2.07.2004

death of a happy ending, parts I & II

Part I. 

The sun is glinting off of the cars on the street, casting stars with a thousand prongs, not just four.  The tree branches hang down, breaking the panes into a thousand pieces, a hundred layers.  There's so much out there to see: the colors the pickets, the blades of grass.  The constant change, the growth, the decay; a new vision each time my eye raises to the window.  So much to see out of this one piece of glass.  And then, when you step outside!  This hole in the world becomes surrounded with life.  The action attracting the ears and nose, no longer engaging only the eye.  And as these senses hit hard, the wonder in a crushed blade of grass is lost to the sound of chatter.  The glorious swoop of the raven is lost to the smell of exhaust.  The roar of traffic drowns out the fragile dew sticking to the flowers.  How much I love to exhale and hear my breath, drifting with the clouds, creating my own soundtrack to the world.  The question of reality is one created.  Truth is beauty, maybe, but never heightens a romantic scene in the Sunken Gardens.  The truth is that the glory days of Virginia are over, and Williamsburg is full of traffic, and sirens, and tourists, and pollution.

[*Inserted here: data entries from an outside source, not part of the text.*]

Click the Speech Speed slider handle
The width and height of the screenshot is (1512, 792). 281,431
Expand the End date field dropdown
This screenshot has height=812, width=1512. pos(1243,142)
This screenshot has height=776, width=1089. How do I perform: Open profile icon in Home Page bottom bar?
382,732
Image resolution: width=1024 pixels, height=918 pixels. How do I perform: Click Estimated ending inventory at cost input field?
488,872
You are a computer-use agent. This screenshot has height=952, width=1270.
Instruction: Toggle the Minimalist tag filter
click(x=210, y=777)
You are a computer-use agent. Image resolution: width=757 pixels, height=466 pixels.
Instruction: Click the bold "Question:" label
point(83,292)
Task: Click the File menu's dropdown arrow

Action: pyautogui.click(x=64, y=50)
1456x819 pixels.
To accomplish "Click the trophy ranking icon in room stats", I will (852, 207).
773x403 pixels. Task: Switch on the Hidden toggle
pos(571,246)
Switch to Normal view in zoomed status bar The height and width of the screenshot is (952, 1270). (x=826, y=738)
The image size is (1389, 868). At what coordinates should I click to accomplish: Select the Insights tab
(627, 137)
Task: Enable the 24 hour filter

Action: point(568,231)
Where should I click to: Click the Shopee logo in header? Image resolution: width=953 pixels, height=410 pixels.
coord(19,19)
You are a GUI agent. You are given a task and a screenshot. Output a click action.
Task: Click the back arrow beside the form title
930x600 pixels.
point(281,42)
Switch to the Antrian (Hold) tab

So much for the glory of the window pane.
So much for the struggle of each blade of grass.
So much for lines jotted down by my unaffected hand.

Part II. 

The chorus from this morning's first song pounds in my head.  There is only one lyric.  "There's only one."  With all the bantering and battering going on this week, how am I to know?  There's the kiss, the slap, the blow, the know, and that makes more than one.  So, if there is one, what's the test, what's the catch, what's the worth?  Here I am, sitting here with this vague description of a specific situation.  Am I afraid that on paper everything will fall into place?  Hardly.  Logically, it's all a bad decision, but that's the beauty of women-- we're emotionally driven.  So where is this decision coming from?  I'd say the heart, but there's so much more to it than that: the head, the lungs, the skin, the liver.  I guess it comes down to my very pen.  I need challenge, pain, struggle, and suffering to write, but I need intellectual stimulation thrown into the mix to write well.  Here I am, and I'd say that I have love, security, and all those warm fuzzy feelings that come with a relationship that's not going anywhere, but I'm not content with being grounded; I want to soar, even if it means I have to fall.  There's nothing wrong with falling.  It's a chance to see the world from a different point of view.  So I guess it's my wings that are making the decision to seek out the sun, even if it means being scorched.  So I'll start with anything but the love, because I'm still going up, while the love's going down, and with our equal imperfection, it doesn't sit higher than anything else, but it's what I already know.  I came to college to learn--about history, about psychology, about beauty, about life, and yes, even about all the forms of love which I have yet to learn.  College is pleasure, freedom, haze, and clarity all at the same time.  And love?  Love is the presence and absence of these things, all at the same time.  Or maybe simply the elusive power that controls all of the rest from overhead, brilliantly dominant, but hard to grasp.  And is love in the hand really worth more than two in the bush?  Well, I'll let you know.